O Governo decidiu autorizar, de forma gradual, o retomar da actividade mineira por parte de algumas empresas na província de Manica, com vista a evitar despedimentos de trabalhadores e mitigar impactos sociais e económicos nas comunidades locais.
A decisão foi tomada na terça feira 16, durante a sessão do Conselho de Ministros, que aprovou o decreto que levanta parcialmente a suspensão da actividade mineira, aplicando-se apenas aos titulares de direitos mineiros que não se dedicam à exploração de ouro e que se encontram em plena conformidade com as obrigações legais, ambientais e fiscais.

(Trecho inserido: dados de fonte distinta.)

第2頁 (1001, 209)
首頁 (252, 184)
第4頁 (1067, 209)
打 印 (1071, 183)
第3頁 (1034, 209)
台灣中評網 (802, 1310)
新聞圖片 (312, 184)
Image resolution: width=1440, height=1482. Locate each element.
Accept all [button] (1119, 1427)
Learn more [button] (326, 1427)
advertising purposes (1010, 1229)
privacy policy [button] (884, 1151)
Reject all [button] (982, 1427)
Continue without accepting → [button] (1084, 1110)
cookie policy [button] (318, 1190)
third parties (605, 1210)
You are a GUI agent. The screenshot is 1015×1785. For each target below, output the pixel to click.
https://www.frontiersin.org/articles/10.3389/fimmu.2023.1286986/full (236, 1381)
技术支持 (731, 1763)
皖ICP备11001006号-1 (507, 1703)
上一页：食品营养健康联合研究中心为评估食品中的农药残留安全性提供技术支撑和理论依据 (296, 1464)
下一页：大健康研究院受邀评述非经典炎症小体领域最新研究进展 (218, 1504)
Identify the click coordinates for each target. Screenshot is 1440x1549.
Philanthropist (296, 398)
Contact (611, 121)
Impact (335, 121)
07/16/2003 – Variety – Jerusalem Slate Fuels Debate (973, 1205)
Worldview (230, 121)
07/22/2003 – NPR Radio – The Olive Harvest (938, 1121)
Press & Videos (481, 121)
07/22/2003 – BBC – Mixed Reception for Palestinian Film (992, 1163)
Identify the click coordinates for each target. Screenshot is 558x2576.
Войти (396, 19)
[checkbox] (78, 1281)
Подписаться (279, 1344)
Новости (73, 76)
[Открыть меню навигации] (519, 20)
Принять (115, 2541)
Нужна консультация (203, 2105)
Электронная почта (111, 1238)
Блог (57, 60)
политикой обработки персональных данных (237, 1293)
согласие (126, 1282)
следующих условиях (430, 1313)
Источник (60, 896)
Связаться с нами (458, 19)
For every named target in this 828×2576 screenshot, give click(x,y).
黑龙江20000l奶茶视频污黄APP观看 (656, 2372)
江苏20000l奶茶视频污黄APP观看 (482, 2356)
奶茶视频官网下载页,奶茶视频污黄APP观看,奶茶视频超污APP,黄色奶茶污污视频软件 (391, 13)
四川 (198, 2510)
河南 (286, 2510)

Falando no habitual briefing semanal à imprensa, o porta-voz do Governo, Inocêncio Impissa, explicou aos jornalistas que a medida resulta de uma avaliação técnica rigorosa realizada às empresas abrangidas no terreno. Segundo esclarecimentos de Impissa, foi possivel concluir que as entidades autorizadas a operar não utilizam produtos químicos nos seus processos de exploração e processamento de recursos minerais, não provocam poluição dos cursos de água nem contribuem para a degradação ambiental.
“O levantamento da suspensão visa permitir a continuidade da actividade mineira por titulares de direitos mineiros que não exercem exploração de ouro e que cumprem integralmente as normas legais e ambientais, tendo em conta o interesse público económico nacional”, afirmou Inocêncio Impissa.
O porta-voz sublinhou ainda que a decisão deve ser vista como solução com uma forte dimensão social, na medida em que procura salvaguardar postos de trabalho formais para cidadãos nacionais e evitar o agravamento da vulnerabilidade económica de centenas de famílias dependentes do sector. Referiu ainda que estas empresas desempenham um papel relevante no desenvolvimento local, contribuindo para o abastecimento de água potável, fornecimento de inertes para a construção civil e dinamização das economias comunitárias.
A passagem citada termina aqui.